The other day I saw one that stood out from the stampeding herds of absurdities and horror. “Men also strive for the perfect masculine summer body.” Also? Who else might be striving for the perfect masculine body? Some women, I suppose, but let’s not venture down that perilous path again.
To be honest, I am more of a yearner than a striver. Striving is damn hard work and, like many South African men, I’d rather sit on my fat arse, drink beer and complain. Yearning comes with fewer chances of failure. Does this make me less of a man? There was only one way to find out. I crossed myself, recited a mantra from the Tibetan Book of the Dead and clicked on the link.
Right away, I discover that men – not only women – are “the target of judgemental looks and comments if they aren’t showing off a toned six-pack, a full head of hair and a wrinkle-free face”. When did this happen? The last time I got judged, it wasn’t because of my saggy abs. It was because a policeman found marijuana in my pocket and arrested me. Now weed is legal and wrinkles are considered anti-social. How times change.
I do, however, have a full head of hair and, if my father is anything to go by, it looks set to stay that way. But this might not be enough to appease the judgemental hordes waiting to crush me with their disparaging looks and barbed comments. Thing is, I haven’t brushed my shaggy mop in at least eight years. Real men use their fingers. There’s a bumper sticker for you.
“Are men ready to shatter the ideals of masculine appearance?” I don’t know what the right answer is and there’s only the sleeping cat to ask. I wake her up and ask her opinion. She yawns and half opens one eye. I take this as a yes and reach out to give her a quick fondle for her help. She sinks her teeth into my hand. A small price to pay for having a companion who is almost always right on important matters.
So, yes. I am ready to shatter whatever it takes, especially illusions and taxi windscreens, but I am happy to toss in ideals of masculine appearance too.
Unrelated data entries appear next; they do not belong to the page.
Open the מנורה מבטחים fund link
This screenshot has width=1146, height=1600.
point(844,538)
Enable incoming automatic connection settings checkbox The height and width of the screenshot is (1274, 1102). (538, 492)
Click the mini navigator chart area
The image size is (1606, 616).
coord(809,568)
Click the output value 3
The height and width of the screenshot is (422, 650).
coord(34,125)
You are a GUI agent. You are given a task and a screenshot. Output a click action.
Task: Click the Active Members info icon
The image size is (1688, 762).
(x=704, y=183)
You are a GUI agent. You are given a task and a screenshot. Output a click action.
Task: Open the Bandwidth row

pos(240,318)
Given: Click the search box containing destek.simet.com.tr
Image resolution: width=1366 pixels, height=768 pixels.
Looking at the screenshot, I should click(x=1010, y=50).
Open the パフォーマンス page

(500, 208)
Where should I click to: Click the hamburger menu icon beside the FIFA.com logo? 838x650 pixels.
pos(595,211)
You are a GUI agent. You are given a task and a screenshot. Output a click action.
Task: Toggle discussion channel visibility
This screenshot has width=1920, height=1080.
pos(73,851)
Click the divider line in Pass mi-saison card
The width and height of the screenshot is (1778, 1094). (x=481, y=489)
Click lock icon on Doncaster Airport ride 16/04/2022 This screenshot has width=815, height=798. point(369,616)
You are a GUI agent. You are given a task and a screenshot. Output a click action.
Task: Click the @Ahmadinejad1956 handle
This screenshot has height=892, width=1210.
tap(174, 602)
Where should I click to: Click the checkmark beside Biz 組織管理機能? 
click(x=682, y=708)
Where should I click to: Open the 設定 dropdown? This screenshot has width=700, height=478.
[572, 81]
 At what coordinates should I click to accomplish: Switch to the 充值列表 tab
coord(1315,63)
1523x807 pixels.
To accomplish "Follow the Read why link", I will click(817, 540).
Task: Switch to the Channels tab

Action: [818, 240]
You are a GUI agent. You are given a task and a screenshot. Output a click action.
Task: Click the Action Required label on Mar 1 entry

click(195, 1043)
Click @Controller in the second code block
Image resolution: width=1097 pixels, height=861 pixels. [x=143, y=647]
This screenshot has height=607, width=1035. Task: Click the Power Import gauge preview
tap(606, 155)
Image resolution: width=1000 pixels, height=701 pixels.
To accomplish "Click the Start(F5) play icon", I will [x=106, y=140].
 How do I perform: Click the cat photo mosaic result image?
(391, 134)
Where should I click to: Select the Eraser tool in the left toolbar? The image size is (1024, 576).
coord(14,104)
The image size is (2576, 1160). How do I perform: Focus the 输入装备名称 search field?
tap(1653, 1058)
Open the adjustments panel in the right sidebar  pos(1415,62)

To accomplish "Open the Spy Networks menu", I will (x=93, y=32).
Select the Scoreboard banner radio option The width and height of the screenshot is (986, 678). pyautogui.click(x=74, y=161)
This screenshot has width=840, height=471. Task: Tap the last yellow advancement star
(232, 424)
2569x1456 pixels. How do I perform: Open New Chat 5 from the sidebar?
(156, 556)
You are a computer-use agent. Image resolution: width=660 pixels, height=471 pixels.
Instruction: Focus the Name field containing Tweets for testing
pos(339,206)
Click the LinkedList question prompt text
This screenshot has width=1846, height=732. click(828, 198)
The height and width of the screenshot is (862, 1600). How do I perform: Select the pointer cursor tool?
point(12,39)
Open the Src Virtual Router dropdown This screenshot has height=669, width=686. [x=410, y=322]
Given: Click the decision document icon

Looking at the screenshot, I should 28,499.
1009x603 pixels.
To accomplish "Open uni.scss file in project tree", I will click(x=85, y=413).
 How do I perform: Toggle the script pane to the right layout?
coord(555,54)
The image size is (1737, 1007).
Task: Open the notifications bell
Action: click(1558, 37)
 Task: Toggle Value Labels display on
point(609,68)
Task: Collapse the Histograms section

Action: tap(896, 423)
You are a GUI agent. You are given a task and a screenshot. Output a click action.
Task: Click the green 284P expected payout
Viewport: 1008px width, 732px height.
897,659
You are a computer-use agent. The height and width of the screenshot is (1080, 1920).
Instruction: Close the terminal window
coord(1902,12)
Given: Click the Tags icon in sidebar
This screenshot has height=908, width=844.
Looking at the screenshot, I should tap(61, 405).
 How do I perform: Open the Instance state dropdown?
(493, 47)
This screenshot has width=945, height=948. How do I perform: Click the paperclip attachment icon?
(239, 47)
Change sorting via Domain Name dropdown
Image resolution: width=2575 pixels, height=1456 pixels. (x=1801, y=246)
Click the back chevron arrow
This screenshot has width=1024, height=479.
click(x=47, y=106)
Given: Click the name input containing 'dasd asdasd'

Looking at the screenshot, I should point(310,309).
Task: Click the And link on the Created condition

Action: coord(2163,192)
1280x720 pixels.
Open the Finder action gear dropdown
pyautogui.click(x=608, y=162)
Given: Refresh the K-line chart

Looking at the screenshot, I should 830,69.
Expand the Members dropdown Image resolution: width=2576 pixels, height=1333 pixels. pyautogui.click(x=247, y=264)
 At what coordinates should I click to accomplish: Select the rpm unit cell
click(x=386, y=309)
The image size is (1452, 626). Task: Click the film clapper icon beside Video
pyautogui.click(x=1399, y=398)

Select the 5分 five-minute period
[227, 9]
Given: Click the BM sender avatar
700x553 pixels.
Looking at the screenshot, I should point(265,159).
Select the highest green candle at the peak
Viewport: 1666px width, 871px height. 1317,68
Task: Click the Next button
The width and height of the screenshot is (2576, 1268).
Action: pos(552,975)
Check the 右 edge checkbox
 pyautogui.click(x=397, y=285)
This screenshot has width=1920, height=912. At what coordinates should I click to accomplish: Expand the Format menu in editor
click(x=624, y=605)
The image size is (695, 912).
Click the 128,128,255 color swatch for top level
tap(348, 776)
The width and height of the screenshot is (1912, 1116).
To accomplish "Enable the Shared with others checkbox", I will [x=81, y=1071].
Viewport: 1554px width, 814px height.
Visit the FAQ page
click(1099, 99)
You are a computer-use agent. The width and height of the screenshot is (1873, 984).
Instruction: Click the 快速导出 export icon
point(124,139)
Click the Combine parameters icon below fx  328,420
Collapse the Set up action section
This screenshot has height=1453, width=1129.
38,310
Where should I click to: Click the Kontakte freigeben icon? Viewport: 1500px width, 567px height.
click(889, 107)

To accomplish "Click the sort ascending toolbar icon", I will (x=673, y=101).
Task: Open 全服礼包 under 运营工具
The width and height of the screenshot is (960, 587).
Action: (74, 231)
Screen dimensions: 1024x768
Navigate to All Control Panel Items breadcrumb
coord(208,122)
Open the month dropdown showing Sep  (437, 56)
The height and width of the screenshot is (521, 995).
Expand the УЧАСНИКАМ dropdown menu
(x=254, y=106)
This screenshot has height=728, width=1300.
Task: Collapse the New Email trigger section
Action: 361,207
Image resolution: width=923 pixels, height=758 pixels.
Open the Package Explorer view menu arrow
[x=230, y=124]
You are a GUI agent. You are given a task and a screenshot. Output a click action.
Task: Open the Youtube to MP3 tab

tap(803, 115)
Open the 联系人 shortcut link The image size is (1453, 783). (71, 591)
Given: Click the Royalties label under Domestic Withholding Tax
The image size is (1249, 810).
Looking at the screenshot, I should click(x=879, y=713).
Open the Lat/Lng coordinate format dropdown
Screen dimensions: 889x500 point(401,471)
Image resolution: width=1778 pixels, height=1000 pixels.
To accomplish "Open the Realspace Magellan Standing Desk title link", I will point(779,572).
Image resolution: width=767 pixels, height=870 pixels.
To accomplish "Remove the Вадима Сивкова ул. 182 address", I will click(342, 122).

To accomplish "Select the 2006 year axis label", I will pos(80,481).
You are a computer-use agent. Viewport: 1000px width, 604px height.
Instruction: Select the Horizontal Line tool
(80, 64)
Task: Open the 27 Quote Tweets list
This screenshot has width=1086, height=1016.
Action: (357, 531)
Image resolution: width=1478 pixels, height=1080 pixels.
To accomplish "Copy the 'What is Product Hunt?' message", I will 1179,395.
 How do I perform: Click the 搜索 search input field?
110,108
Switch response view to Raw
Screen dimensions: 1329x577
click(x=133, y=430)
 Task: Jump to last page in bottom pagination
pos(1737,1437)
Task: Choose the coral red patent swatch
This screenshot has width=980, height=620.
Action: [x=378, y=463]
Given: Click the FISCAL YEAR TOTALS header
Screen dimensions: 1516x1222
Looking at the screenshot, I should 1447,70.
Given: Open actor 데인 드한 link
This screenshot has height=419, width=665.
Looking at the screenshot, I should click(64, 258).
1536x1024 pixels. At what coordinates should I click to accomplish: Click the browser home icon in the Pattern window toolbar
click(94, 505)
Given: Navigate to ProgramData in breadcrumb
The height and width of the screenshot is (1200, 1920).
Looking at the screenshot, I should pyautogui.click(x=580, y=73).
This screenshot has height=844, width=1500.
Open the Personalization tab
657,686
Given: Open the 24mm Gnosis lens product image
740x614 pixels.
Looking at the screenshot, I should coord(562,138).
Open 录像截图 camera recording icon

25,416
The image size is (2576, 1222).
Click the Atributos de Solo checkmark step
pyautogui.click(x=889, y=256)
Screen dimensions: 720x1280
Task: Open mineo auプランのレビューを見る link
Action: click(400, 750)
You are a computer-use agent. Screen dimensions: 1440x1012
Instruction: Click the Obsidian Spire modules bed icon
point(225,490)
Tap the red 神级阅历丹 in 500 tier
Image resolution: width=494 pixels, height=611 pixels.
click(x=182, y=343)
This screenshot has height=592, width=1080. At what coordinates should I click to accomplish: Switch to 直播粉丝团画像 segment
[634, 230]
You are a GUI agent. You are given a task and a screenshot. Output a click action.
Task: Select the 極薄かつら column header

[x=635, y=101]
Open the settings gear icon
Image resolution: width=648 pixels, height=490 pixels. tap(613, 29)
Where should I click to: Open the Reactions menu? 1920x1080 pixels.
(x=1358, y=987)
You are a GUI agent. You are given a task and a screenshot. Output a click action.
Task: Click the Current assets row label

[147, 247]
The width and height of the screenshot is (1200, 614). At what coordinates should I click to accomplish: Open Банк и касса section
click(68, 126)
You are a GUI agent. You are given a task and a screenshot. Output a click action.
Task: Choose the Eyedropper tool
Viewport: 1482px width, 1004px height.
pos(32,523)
“Many men, liberated from stereotypes surrounding men’s cosmetics, are trying to rid themselves of their complexes in a quest for perfection.” Wait, what? Do these stereotypes include that real men don’t use cosmetics? That cosmetics are, perhaps, the preserve of men who enjoy the company of other men exclusively? So they have liberated themselves from these stereotypes, and yet are still riddled with complexes? It seems to me that they might want to ask themselves if they really do like women all that much. I mean, if you’re on a quest for perfection, the last people you should be around are women.
I own a simplex in a complex, but I don’t have complexes. Or cosmetics, for that matter. I do hope this isn’t going to end with me being branded an emotionally stunted Neanderthal troglodyte who understands little more than the offside rule. Unless, of course, that’s exactly what I am. In which case, I will almost certainly develop a complex.
“Men are demanding all the products necessary for waxing, massages, scrubs and anti-aging treatments.” Now this is my idea of a movement. Nay, a revolution! But where are these men? It’s no good if they’re making their demands to a narcoleptic teenager slumped behind the cosmetics counter in Clicks. To the barricades, I say! Don’t forget to moisturise first. I recommend Lamelle Nourish Revitalise Lite. For men who make demands, not requests.
I learn that, in France, cosmetic surgery is growing in popularity among men. One plastic surgeon said “they come in requesting improvements in their body and face”. I find this surprising. The French should be more worried about improving their attitudes towards people who are don’t look and talk exactly like them.
It goes on: “Movements designed to promote accepting your body, no matter what shape or size, can go back where they came from.” Yes! These movements need to go back to the future, to a time and place where the intellect is valued more than the body.
All we want is to be gorjiss, and we don’t even care that we can’t spell it right. All we ask is that we be allowed to wallow a bit longer in the primordial ooze of our own ignorance. Which, as we all know, is bliss.